“Al vostro fianco con umiltà e rispetto, sono venuto per riconoscere le nostre responsabilità” sul genocidio del 1994 in Ruanda, sul quale la Francia ha fatto “prevalere per troppo tempo il silenzio sull’esame della verità”. Ma, allo stesso tempo, “non si è resa complice” della strage. Esordisce così Emmanuel Macron al memoriale per il genocidio di Kigali, dove si è recato dopo aver incontrato il presidente Paul Kagame. Annunciando il ritorno nella capitale ruandese di un ambasciatore di Parigi, posto rimasto vacante dal 2015 a causa delle tensioni tra i due Paesi dovute al ruolo della Francia nel genocidio, Macron ha dichiarato che la Francia ha deluso le 800mila vittime, senza però arrivare a scusarsi e ricevendo comunque il plauso di Kagame, che ha definito le sue parole un atto di “immenso coraggio”. “Un genocidio non può essere scusato, si convive con esso”, ha affermato Macron in quello che è sembrato un modo per spiegare la mancanza di scuse. E sottolineando che non c’è stata complicità, ricalcando il risultato delle ricerche storiche commissionate dall’Eliseo e da Kigali, ha quindi detto di auspicare che coloro “hanno attraversato la notte” del genocidio dei tutsi, possano perdonarci”. Parole elogiate da Kagame, ma che al contrario hanno attirato critiche e risvegliato la delusione tra i ruandesi.
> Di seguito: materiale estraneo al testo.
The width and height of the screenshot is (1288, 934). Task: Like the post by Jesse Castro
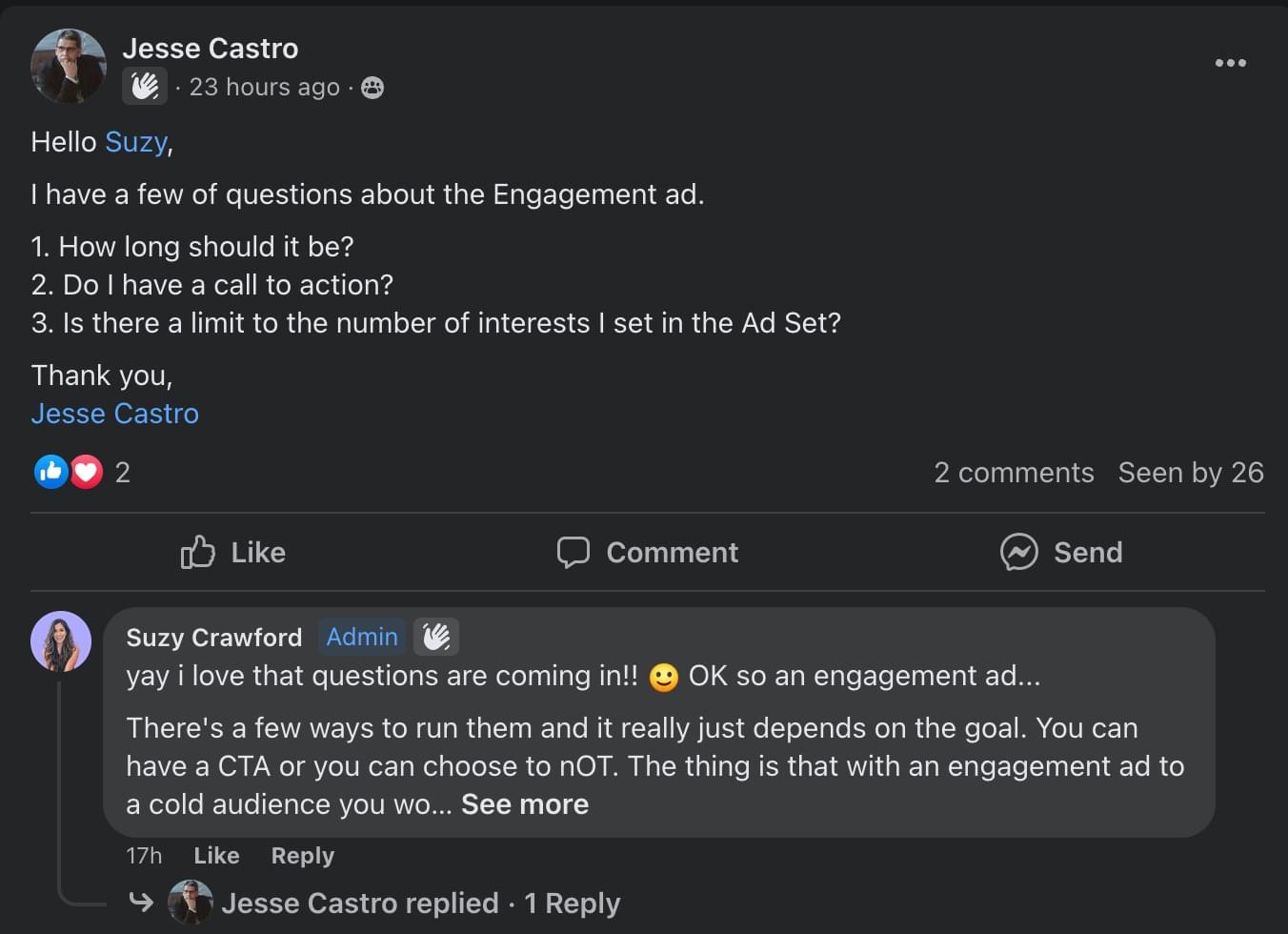coord(233,552)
“Ci aspettavamo che chiedesse perdono. Non l’ha fatto” – Il partito di opposizione Rwandese Platform for Democracy aveva fatto sapere su Twitter di sperare che Macron si scusasse “in modo onesto” e che promettesse “di risarcire” le vittime del genocidio e anche Egide Nkuranga, il presidente di Ibuka, una delle più importanti associazioni a sostegno delle vittime del genocidio dei Tutsi in Ruanda, si è rammaricato per l’assenza di “scuse chiare” nel discorso sul ruolo della Francia. “Ci aspettavamo che si scusasse chiaramente a nome dello Stato francese. Non l’ha fatto. Anche per chiedere perdono, non l’ha fatto”, ha detto Nkuranga. Tuttavia, ha aggiunto, Macron “ha davvero cercato di spiegare il genocidio, come è successo, cosa non hanno fatto, le loro responsabilità. Questo è molto importante, dimostra che ci capisce. Anche se non si è scusato chiaramente – ha concluso -, vediamo comunque che ciò è qualcosa che può avvenire in futuro”.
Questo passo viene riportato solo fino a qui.